RED WINE BRAISED LAMB SHANKS
⏲ Prep time ⏲ Cooking time Difficulty level Portions
20 min 2.5 - 3 hours ★★★☆☆ 8
Ingredients
Lamb
• Lamb shanks — 8 small or 6 large (≈ 2.8–3.2 kg total)
• Salt — 16 g
• Black pepper — 4 g
• Olive oil — 40 g
Braising Base
• Onion, diced — 300 g
• Carrot, diced — 200 g
• Celery, diced — 150 g
• Garlic, minced — 12 g
• Tomato paste — 40 g
• Flour — 20 g (for thickening)
• Red wine — 750 g (one bottle)
• Beef or lamb stock — 800 g
• Chopped tomatoes — 200 g
Aromatics
• Bay leaves — 2
• Fresh thyme — 6 g
• Rosemary — 4 g
• Lemon zest — 2 g (added at the end)
Finish
• Parsley, chopped — 10 g
Cooking instructions
1. Brown the lamb
Pat shanks dry and season with salt and pepper.
Heat oil in a heavy pot and brown shanks on all sides (10–12 minutes).
Remove and set aside.
2. Build the flavour base
Add onion, carrot, and celery; cook 8 minutes until softened.
Add garlic and tomato paste; cook 1 minute.
Sprinkle flour and stir to coat.
Pour in red wine, scraping up browned bits; reduce by one‑third.
3. Braise
Add stock, tomatoes, bay, thyme, and rosemary.
Return shanks to the pot, partially submerged.

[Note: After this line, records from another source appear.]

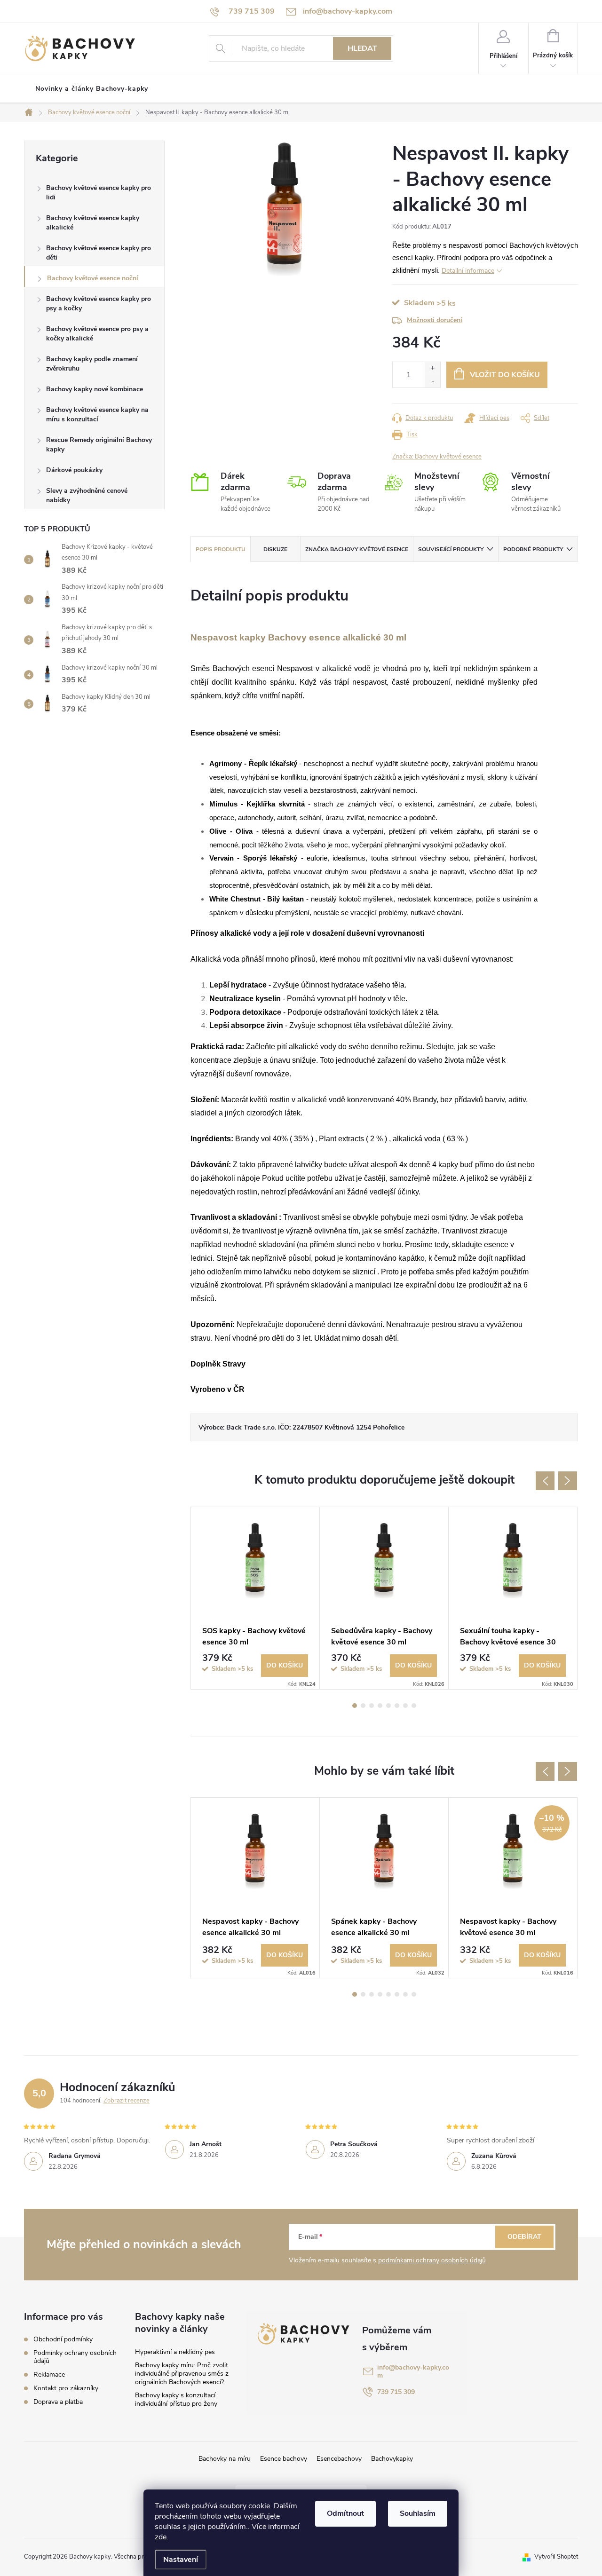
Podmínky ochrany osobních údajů (75, 2356)
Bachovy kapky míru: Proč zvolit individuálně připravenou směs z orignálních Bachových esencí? (182, 2373)
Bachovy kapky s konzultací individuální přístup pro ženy (176, 2399)
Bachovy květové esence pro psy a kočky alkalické (97, 333)
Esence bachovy (283, 2458)
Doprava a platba (58, 2401)
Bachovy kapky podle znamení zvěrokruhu (92, 364)
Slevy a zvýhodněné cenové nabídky (86, 495)
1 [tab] (354, 1705)
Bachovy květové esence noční (92, 278)
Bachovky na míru (224, 2458)
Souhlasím (418, 2513)
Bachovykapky (392, 2458)
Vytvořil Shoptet (556, 2556)
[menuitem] (91, 88)
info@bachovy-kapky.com (413, 2371)
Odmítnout (345, 2513)
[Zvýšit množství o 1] (432, 368)
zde (160, 2537)
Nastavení (180, 2559)
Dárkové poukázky (74, 470)
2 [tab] (363, 1705)
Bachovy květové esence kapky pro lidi (98, 192)
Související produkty (450, 549)
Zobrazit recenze (126, 2100)
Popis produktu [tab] (221, 549)
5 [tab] (388, 1705)
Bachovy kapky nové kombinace (94, 389)
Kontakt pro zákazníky (65, 2388)
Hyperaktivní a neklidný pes (175, 2351)
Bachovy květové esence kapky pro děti (98, 253)
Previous (545, 1480)
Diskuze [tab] (275, 549)
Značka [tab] (356, 549)
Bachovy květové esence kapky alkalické (92, 222)
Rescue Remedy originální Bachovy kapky (99, 444)
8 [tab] (414, 1705)
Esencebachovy (339, 2458)
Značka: (437, 456)
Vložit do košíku (505, 375)
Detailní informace (468, 270)
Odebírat (524, 2236)
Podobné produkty (533, 549)
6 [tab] (397, 1705)
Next (567, 1480)
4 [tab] (380, 1705)
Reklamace (49, 2374)
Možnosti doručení (434, 320)
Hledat (362, 48)
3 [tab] (371, 1705)
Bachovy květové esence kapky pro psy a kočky (98, 303)
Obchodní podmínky (63, 2339)
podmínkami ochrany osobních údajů (432, 2260)
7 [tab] (405, 1705)
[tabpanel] (255, 1598)
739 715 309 (396, 2391)
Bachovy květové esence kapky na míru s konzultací (97, 414)
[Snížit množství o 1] (432, 381)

Cover and cook at 160°C for 2.5–3 hours, turning halfway, until the meat is falling off the bone.
4. Finish the sauce
Remove shanks and reduce the sauce uncovered if needed.

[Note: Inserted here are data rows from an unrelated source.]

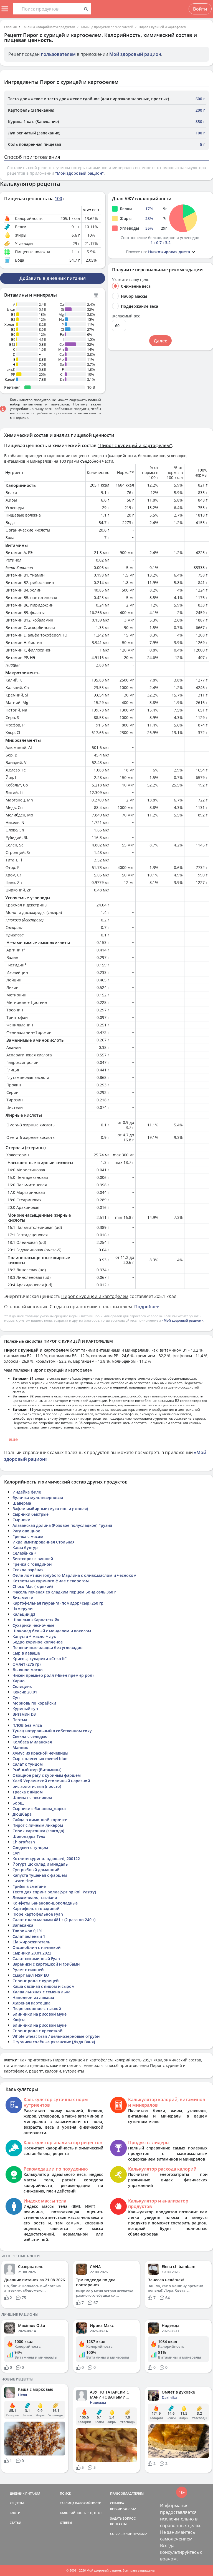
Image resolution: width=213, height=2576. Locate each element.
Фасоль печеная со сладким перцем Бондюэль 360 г (64, 1592)
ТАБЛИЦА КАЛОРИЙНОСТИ (81, 2503)
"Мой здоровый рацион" (79, 173)
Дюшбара (22, 1814)
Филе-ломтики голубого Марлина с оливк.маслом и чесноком (74, 1575)
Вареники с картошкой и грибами (46, 1964)
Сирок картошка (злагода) (38, 1830)
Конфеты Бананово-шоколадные (45, 1903)
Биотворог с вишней (32, 1558)
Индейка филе (26, 1492)
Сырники (21, 1519)
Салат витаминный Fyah (36, 1958)
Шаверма (21, 1503)
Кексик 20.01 (24, 1692)
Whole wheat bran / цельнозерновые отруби (56, 2036)
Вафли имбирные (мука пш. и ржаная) (50, 1508)
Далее (160, 341)
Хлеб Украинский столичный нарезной (51, 1780)
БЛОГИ (15, 2513)
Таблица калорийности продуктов (48, 27)
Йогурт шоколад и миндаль (40, 1864)
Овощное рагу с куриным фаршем (46, 1775)
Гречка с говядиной (32, 1564)
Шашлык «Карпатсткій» (35, 1619)
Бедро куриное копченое (37, 1642)
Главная (10, 27)
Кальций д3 (23, 1614)
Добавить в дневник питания (52, 278)
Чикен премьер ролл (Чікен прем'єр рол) (52, 1675)
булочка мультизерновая (37, 1497)
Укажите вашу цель (130, 279)
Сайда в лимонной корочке (39, 1819)
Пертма (19, 1719)
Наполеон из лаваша (33, 1997)
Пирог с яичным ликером (37, 1825)
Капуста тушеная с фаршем (39, 1875)
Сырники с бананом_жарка (39, 1808)
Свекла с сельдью (29, 1736)
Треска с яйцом (27, 1792)
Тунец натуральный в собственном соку (52, 1730)
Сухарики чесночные (33, 1625)
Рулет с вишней (28, 1969)
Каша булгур (25, 1547)
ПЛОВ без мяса (27, 1725)
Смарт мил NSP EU (30, 1975)
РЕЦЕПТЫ (17, 2503)
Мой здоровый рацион (135, 54)
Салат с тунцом (27, 1764)
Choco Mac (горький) (32, 1586)
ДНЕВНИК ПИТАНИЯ (25, 2493)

Add lemon zest and parsley.
Return shanks to glaze lightly before serving.
Chef ’s Notes
The success of this dish comes from patient layering. Browning the shanks deeply is non‑negotiable—it builds the foundation of the sauce. Reducing the wine before adding stock prevents the finished sauce from tasting sharp or thin. Keeping the shanks only partially submerged allows the exposed tops to caramelise while the submerged portions braise. Low, steady heat is essential; boiling will toughen the meat. Adding lemon zest at the end brightens the richness without making the dish citrusy. If the sauce tastes slightly bitter (common with young red wines), a teaspoon of honey balances it without becoming sweet. Serving with mashed potatoes, polenta, or buttered couscous lets the sauce shine.